Springfield’s Zagonyi Park is now home to a 80-year-old monument memorializing the Civil War event that gave the park its name.
Historians, Civil War reenactors and neighbors dedicated the monument, along with a new playground, in a ceremony in the park Oct. 25 — the 158th anniversary of Zagonyi’s Charge.
On Oct. 25, 1861, two and a half months after the Battle of Wilson’s Creek, Union Major Charles Zagonyi, with 326 men, lead a cavalry charge near Mount Vernon Road (present-day West Mt. Vernon Street) into 1,000 Confederate troops camped west of Jordan Creek. The attack routed the Confederates, allowing Zagonyi’s men to enter the Springfield public square and pull the Rebel flag down from courthouse. The event, occurring early in the war, made national news and is now known as the First Battle of Springfield, or simply Zagonyi’s Charge.

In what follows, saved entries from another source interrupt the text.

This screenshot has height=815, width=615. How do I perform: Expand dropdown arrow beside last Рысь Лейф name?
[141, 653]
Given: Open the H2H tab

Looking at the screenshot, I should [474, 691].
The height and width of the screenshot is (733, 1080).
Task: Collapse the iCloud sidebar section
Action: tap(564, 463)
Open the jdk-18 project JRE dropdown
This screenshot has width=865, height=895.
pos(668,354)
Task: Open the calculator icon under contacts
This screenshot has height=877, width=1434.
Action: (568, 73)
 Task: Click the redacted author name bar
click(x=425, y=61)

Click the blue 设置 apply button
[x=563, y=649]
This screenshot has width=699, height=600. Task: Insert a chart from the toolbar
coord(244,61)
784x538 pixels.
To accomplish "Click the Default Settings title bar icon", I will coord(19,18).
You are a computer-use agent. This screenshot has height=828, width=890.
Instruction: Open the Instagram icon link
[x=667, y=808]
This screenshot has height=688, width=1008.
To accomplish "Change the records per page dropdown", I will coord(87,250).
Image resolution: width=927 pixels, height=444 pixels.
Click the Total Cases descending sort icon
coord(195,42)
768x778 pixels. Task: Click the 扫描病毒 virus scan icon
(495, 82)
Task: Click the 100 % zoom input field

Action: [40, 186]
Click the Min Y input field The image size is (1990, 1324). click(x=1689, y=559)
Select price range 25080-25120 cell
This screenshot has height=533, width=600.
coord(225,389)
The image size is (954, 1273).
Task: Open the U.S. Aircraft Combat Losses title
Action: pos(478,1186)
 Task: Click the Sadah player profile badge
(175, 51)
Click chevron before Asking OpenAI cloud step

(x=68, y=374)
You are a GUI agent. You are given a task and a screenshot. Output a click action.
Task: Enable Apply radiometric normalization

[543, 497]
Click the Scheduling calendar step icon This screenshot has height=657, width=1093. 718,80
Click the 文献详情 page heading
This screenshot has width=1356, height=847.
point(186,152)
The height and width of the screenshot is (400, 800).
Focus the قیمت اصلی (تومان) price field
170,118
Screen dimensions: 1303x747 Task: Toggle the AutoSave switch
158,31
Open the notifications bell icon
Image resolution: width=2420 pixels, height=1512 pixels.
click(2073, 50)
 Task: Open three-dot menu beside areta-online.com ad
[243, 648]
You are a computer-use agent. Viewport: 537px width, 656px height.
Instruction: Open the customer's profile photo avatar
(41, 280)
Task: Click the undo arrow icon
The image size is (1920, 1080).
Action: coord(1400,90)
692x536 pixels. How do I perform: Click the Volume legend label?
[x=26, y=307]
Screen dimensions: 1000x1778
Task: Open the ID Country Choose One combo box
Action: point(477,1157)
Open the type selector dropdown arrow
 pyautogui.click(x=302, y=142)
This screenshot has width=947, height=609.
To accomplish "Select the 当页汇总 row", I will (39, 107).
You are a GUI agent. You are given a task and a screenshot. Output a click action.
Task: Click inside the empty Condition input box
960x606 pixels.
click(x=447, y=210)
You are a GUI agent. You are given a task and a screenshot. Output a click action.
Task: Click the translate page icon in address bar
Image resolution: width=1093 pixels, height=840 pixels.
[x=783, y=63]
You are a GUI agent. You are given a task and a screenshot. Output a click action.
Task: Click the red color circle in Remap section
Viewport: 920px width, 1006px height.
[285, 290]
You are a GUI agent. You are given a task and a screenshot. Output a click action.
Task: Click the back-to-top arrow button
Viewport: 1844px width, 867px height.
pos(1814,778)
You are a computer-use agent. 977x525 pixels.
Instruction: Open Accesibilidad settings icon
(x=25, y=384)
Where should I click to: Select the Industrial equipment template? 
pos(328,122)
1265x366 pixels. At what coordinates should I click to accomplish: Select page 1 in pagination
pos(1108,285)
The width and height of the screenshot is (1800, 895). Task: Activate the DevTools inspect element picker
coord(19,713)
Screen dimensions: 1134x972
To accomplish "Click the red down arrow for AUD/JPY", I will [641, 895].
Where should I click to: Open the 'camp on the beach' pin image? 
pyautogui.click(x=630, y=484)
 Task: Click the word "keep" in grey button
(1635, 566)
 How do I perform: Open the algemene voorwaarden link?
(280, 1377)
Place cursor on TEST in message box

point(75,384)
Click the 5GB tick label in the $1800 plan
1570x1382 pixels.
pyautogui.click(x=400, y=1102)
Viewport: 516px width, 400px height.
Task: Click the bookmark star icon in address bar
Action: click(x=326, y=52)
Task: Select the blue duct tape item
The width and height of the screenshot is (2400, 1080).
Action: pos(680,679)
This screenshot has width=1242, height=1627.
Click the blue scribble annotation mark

Gregory Wolk, with the Missouri Humanities Council, executive director of Missouri’s Civil War Heritage Foundation and author of “Friend and Foe Alike: a Tour Guide to Missouri’s Civil War,” has studied Zagonyi’s Charge and believes the action actually took place on land that’s now the park. He was the featured speaker at the dedication.
“Zagonyi’s Charge was the first cavalry charge of the American Civil War, and in all probability the last cavalry charge in America that relied on sabers as a principal weapon,” said Wolk.
Eighty years after the battle, in 1931, the University Club, a professional organization which has placed 21 historical markers in Greene County, commemorated Zagonyi’s Charge with a stone monument. It was first placed near the Frisco train depot in downtown Springfield, and after the depot was demolished in 1977, it was relocated to private property along Mt. Vernon Street, just west of Jordan Creek.
With recent development near the property, the future of the monument appeared uncertain. Neighbors from the Westside Neighborhood Betterment Association, along with the present-day University Club, concurrently had an idea: move the marker to Zagonyi Park. The University Club and Wommack Monument Co. moved, cleaned and installed the marker in what’s now the park’s circular community flower garden.
“Knowledge about the history of a community is essential to understanding that community’s culture and values,” said Bob Trewatha, with the University Club. “The Zagonyi’s Charge marker commemorates an important part of our history, and the University Club feels it must be preserved and maintained for us and future generations.”
Around the same time the monument was moved, the City of Springfield Neighborhood Works program awarded a $97,500 grant for Zagonyi Park improvements through Westside Neighborhood Betterment Association. The grant funded a new universal-design accessible play feature, as well as new sidewalks, a community garden plot with adjacent irrigation, three drinking fountains, pavilion repairs and tennis court resurfacing at the park.
After a ribbon-cutting ceremony was held near the monuments, members of the Westside Neighborhood Betterment Association held a second ribbon cutting for the playground.
Additional grant-funded picnic shelters are planned at the 10-acre park, which was established in 1969.